Repsol agreed to pay SandRidge $250 million and to finance $750 million in drilling expenses over 3 years for a nonoperated stake in two areas, one straddling the Oklahoma-Kansas line and another in southern Kansas. While not shale, the Mississippian formation requires horizontal drilling and multistage fracturing. In a separate joint venture, South Korean firm Atinum Partners Co. Ltd. acquired a nonoperated working interest in SandRidge's Mississippian fields for $500 million. Atinum will pay $250 million in cash at closing. Atinum has also committed to a drilling carry obligation to pay 13.2% of SandRidge's share of drilling and completion cost for wells up to a total amount of $250 million during a 3-year period.

BHP Billiton Petroleum of Australia agreed to buy all of Chesapeake Energy Corp.'s interests in the Fayetteville shale in Arkansas for $4.75 billion (OGJ Online, Feb. 22, 2011).

J. Michael Yeager, BHP Billiton chief executive, said his company obtained an operated position in 487,000 net acres in the Fayetteville to "immediately make BHP Billiton a major North American shale gas producer.
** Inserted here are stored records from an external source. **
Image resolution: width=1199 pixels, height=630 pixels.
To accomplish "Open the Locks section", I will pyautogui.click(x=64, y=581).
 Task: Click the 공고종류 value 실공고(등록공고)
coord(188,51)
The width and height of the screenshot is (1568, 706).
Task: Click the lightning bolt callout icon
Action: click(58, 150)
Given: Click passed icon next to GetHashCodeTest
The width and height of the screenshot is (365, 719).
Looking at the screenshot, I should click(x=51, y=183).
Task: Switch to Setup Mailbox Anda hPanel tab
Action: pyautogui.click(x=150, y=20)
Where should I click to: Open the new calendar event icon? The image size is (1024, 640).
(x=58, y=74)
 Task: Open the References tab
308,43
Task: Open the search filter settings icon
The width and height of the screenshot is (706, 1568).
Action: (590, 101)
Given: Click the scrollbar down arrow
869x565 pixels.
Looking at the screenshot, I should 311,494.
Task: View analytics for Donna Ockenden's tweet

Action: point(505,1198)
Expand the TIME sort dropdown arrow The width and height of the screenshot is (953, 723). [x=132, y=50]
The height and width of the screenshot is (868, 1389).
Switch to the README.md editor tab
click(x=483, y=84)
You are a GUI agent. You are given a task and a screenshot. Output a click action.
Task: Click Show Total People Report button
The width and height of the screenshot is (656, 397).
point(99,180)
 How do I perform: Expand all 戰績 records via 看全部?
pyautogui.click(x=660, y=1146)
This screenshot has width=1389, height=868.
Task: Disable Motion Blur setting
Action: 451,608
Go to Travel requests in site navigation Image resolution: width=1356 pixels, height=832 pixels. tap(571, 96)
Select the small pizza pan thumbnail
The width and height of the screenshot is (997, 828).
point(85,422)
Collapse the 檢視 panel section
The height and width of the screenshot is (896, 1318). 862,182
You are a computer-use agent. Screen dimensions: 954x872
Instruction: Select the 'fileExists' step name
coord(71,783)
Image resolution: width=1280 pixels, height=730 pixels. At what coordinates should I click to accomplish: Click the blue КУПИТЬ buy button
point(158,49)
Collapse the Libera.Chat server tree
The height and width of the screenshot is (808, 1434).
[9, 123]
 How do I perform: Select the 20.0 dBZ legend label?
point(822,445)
Longer term, the expertise we gain here will be usable elsewhere as we continue to grow our business."

A few months later, BHP Billiton announced an agreement to acquire Petrohawk Energy Corp., Houston, for $12.1 billion, giving BHP operated positions in the Eagle Ford and Haynesville shale resource plays and the Permian basin (OGJ Online, July 25, 2011).